Saturday, June 19, 2010

Gene Therapy Hope for HIV: Engineered Stem Cells Hold Promise

Gene Therapy Hope for HIV: Engineered Stem Cells Hold Promise

 

 

When it comes to research on HIV and AIDS treatments, it can be hard to know when to celebrate a small advance–everyone wants to see progress, but so many experimental avenues that seemed promising have turned out to be dead ends. Still, a new study that tried a sophisticated form of gene therapy as an HIV treatment seems cause for cautious optimism. If it bears out under further testing, the technique could lead to a one-shot, long-lasting treatment that could replace the punishing regimen of daily medications.
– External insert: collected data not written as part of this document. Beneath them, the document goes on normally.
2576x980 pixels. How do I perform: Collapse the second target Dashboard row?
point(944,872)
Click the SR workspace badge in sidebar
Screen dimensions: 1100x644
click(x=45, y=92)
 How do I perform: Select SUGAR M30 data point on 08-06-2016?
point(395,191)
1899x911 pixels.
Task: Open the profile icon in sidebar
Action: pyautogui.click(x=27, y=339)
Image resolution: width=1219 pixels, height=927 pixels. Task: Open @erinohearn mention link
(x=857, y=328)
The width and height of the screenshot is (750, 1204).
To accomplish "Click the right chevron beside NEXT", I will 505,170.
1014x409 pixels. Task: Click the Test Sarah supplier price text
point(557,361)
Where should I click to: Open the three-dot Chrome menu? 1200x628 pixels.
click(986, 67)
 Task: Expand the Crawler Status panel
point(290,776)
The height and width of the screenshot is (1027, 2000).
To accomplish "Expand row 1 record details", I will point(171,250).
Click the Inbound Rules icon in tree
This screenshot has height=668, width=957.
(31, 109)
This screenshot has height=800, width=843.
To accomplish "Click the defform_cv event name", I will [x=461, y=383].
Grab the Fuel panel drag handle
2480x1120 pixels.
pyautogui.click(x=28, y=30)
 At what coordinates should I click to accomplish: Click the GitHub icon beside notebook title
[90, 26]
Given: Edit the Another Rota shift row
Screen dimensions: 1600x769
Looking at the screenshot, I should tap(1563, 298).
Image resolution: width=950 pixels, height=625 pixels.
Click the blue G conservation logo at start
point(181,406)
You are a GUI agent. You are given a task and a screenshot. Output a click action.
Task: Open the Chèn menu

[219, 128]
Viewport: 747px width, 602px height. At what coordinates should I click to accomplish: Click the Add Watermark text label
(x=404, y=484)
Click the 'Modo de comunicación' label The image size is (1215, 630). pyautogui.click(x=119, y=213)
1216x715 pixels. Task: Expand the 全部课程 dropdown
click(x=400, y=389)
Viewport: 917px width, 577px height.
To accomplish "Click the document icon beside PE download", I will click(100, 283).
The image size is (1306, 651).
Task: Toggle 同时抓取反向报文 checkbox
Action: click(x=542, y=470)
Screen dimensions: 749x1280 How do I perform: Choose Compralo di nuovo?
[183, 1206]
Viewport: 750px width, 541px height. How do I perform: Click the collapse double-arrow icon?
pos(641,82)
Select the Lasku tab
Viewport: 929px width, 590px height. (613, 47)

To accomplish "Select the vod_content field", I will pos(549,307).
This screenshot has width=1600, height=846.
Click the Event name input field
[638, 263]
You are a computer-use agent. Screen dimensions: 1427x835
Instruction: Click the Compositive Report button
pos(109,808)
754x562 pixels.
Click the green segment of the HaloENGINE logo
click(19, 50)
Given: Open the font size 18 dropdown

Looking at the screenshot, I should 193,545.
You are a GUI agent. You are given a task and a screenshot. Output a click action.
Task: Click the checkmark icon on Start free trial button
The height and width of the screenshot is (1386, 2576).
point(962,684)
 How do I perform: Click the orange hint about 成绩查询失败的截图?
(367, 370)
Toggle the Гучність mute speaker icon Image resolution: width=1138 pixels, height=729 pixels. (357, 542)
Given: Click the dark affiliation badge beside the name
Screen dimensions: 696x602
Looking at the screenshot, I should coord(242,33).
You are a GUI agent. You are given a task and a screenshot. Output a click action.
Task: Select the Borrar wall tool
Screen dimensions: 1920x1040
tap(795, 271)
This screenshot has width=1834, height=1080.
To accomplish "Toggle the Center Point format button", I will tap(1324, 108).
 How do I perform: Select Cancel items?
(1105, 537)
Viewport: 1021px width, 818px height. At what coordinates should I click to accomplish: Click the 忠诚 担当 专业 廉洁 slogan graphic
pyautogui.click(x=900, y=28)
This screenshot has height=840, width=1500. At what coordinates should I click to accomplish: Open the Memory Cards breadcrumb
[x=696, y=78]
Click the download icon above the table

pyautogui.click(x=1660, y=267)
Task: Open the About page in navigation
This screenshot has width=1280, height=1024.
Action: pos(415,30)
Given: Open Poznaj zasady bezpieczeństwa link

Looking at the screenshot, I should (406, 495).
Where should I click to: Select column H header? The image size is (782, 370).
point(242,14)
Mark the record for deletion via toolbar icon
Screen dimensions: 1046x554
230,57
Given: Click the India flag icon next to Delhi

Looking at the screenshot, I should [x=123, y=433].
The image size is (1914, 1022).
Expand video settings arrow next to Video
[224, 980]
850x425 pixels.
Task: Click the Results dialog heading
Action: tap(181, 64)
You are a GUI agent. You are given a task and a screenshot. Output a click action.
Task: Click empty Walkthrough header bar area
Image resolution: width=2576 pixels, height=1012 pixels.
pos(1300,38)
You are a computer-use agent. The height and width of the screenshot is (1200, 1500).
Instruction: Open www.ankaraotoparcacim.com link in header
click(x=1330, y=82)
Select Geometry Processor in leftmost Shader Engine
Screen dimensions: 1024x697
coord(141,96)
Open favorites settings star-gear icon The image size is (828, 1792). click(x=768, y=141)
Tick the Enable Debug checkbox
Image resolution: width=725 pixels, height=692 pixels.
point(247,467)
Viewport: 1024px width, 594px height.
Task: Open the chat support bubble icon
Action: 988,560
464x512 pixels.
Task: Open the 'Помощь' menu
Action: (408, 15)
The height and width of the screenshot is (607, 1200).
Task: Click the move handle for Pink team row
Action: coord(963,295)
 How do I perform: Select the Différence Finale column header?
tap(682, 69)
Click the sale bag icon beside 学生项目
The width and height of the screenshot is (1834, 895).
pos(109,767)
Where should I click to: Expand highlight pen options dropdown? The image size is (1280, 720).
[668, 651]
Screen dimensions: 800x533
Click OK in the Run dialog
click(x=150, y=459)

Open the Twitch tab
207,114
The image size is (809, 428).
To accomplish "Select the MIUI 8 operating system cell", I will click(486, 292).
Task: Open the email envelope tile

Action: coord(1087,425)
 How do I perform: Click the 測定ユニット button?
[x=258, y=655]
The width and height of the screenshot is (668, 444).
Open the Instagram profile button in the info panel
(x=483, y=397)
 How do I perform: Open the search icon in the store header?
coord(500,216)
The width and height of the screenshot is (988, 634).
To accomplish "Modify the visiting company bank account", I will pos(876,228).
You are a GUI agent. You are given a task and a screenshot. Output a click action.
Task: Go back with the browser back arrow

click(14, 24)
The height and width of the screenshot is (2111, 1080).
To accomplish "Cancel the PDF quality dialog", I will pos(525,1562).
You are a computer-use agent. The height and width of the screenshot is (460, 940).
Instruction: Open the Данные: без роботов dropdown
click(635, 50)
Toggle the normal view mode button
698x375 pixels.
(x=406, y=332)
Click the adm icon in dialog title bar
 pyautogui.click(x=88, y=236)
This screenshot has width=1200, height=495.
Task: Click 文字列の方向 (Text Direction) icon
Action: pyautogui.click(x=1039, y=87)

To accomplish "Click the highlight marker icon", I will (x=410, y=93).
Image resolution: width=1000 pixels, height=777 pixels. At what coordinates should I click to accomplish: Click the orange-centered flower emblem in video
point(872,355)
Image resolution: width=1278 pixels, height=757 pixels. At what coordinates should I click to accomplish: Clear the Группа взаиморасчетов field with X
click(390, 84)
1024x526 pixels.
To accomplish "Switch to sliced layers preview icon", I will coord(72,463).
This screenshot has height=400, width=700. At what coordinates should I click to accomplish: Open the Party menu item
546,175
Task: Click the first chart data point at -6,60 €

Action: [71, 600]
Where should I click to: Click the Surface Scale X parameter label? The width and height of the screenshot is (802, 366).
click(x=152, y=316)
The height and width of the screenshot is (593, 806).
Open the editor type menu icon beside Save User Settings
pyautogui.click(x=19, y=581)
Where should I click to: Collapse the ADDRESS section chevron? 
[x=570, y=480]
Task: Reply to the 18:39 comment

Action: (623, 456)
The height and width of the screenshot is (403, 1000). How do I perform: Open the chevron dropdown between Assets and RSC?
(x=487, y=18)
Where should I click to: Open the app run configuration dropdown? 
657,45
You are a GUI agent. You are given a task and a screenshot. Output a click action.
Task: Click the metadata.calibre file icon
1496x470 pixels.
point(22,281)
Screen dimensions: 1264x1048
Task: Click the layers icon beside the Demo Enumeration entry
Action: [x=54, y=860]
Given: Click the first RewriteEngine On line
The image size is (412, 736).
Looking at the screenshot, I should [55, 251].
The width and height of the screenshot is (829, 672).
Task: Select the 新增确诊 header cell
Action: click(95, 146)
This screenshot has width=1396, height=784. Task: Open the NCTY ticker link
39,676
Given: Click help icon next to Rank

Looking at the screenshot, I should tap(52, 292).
Treating HIV currently comes down to controlling the viral load with a mixture antiretroviral drugs, but over time, this drug cocktail becomes less effective. Researcher John Rossi and his colleagues tried to craft a more permanent treatment by genetically modifying the HIV-infected patients’ own blood stem cells and increasing the cells’ ability to fight off the virus. The researchers weren’t able to truly combat the virus in this experiment–the patients’ viral loads remained the same–but their work moved beyond previous attempts in two ways: They successfully modified blood stem cells by giving them anti-HIV genes, and those cells survived for two years in patients.
Earlier clinical studies the group conducted with the same strategy made little headway, but now the researchers have overcome two key obstacles, says Rossi, a molecular geneticist. One is that they managed to stitch the anti-HIV genes into a high percentage of the appropriate stem cells. The other is that the cells lived for a long time. “If we could increase the number of modified cells by 10- or 100-fold, we might be able to stop the virus itself,” says Rossi. [ScienceNow]
The small study published in Science Translational Medicine tested the safety of the technique for HIV-infected patients, and served as a proof of concept. The four patients in this study were undergoing therapy for AIDS-related lymphoma at City of Hope cancer center in California. Part of the usual treatment for this condition is to remove blood stem cells (found in bone marrow) before cell-damaging chemotherapy, and to then return them after treatment. Researchers wanted to test their virus-fighting cells’ survival skills, so with each patient’s normal blood stem cells, the researchers also reintroduced a small number of modified cells.
They modified the cells in three ways: They boarded up the cells’ doors to keep the HIV virus out, and made two genetic changes to the cells’ internal defenses so that the virus would have a harder time copying itself if it made it through.
[T]he team added three genes to the immune stem cells’ DNA: one that cripples the CCR5 receptor that HIV exploits to enter the cell (this mimics a successful transplant recently done in Berlin with a much discussed patient who apparently was “cured” of his HIV infection), and two others that disable viral genes and prevent HIV from copying itself. This makes it increasingly difficult for HIV to find new targets and mops up any new virus produced [ScienceNOW].
As a safety precaution, the researchers didn’t implant enough of these novel cells to test how well they might fight the virus, but they did get a glimpse of how long the modified cells could stay in a person’s system. Up to two years after the treatment, patients still had low levels of these special cells.
“That’s a major finding,” Rossi added. While the number of cells expressing those genes was too low to provide any therapeutic benefit, it’s “proof of principle” that gene therapy may provide long-term HIV treatment, he said. [The Scientist]
As a next step, researchers hope to implant a greater number of modified cells in patients, to see how well they can fight and how long their defenses hold.